Know the MICRA story

Dr. Vanita Arora
Cardiac Sciences, Cardiology
Cardiac Sciences, Cardiology
Associate Director & Incharge – Cardiac Electrophysiology Lab & Arrhythmia Services, Senior Consultant-Cardiac Electrophysiologist & Interventional Cardiologist

Mr. Goel’s condition was deteriorating every day. His kidneys had failed due to which he was on dialysis 3 times a week. Moreover, a shunt was made on the left side of neck to allow hemodialysis. His urine output was very low throughout the day and his immunity was also decreasing. Around 6 months, a pacemaker was implanted in a peripheral hospital on the right side of his chest. His pocket site was appearing swollen since last 5-6 days and the skin was gaping with some discharge. It seemed he had developed some infection in the pacemaker pocket.

At Max, he was put on a temporary pacemaker while his permanent pacemaker was explanted along with leads from his chest. His infection was taken care with daily dressing and intravenous injection of antibiotics.

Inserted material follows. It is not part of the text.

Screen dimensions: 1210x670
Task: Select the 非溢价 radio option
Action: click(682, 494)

But a bigger challenge lay ahead. Both sites from which the pacemaker could have been implanted were choked. Right side vein had infection and left side vein had a fistula for hemodialysis. Thus, the only option left was to do to open heart surgery for implanting the leads on the heart surface and placing the pacemaker in the abdomen. The surgery seemed inevitable despite Mr. Goel’s reluctance and denial. His heart was totally dependent on temporary pacemaker and there was no access to subcutaneous pacemaker. Only if there was a way to be less invasive or we could have done away with leads and pacemakers, things would have been simple for patients like Mr. Goel and we would have been able to avoid the high risk of surgery in his critical and frail condition.

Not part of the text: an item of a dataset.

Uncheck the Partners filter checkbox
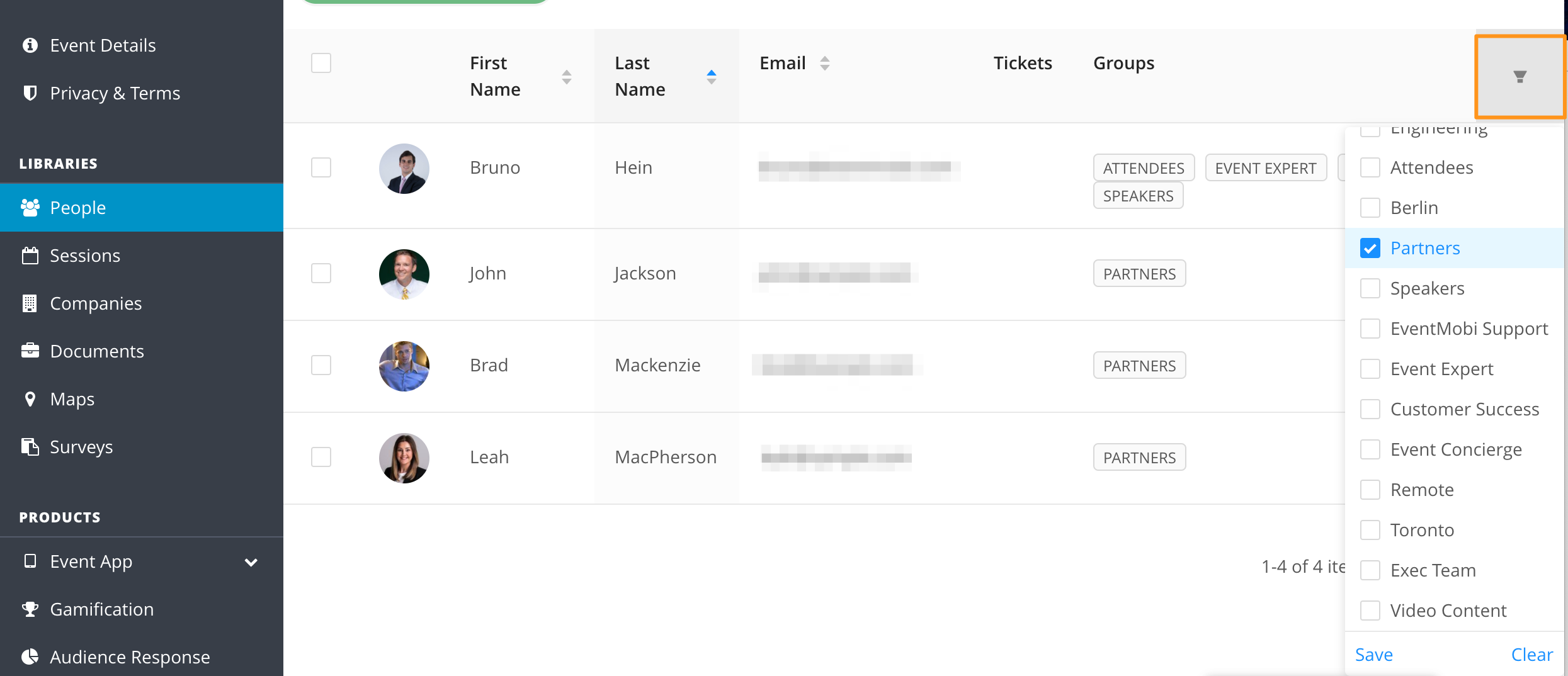point(1370,248)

The incidence of infection, pocket hematomas, leads complications has increased over a period of time. Though the field of Cardiology has made several advancements in the last 2 decades in the treatment of coronary artery disease with bypass surgery (open heart surgery), for blockages in heart arteries being replaced by angioplasty and percunatenous placement of stents, despite that the procedure of pacemaker however has not changed from last 4 decades. 

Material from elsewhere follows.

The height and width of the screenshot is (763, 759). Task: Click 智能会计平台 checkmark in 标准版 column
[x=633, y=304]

However, a ray of hope has now come as latest technological innovation in pacemaker procedure in form of “Leadless Pacemakers” called MICRA. It is like a capsule, which is 1.5 & 3 Tesla MRI Compatible and battery longevity of more than 11 years.  The technique of pacemaker implantation has undergone a drastic transformation in order to do this procedure safely with good outcome in geriatric as well as high risk group of patients.

Benefits of MICRA

  • It has become as simple as performing an Angioplasty or RF Ablation with mobility of patient permitted in 3-4 hours and go home within 24 hours.
  • The risk of infection has been minimized to nil with the procedure becoming percutaneous. Hence pacemaker pocket infection, hematomas, lead complications, lead fracture, pneumothorax, subclavian thrombosis are not a matter of concern.
  • Better cosmetics are achieved with scar less procedure as it is done through femoral venous route.
  • It is a relief especially for elderly patients, with bad lungs, on hemodialysis with shunts, oncology patients undergoing radiotherapy, patients with other comorbidities, and patients with indication of single chamber pacemaker implantation.
  • Self-contained: Micra is completely self-contained within the heart. It eliminates potential medical complications arising from a chest incision and from wires running from a conventional pacemaker into the heart. 
  • Less invasive: Micra is placed in the heart via a vein in the leg, thus no chest incision, scar, or bump that results from conventional pacemakers.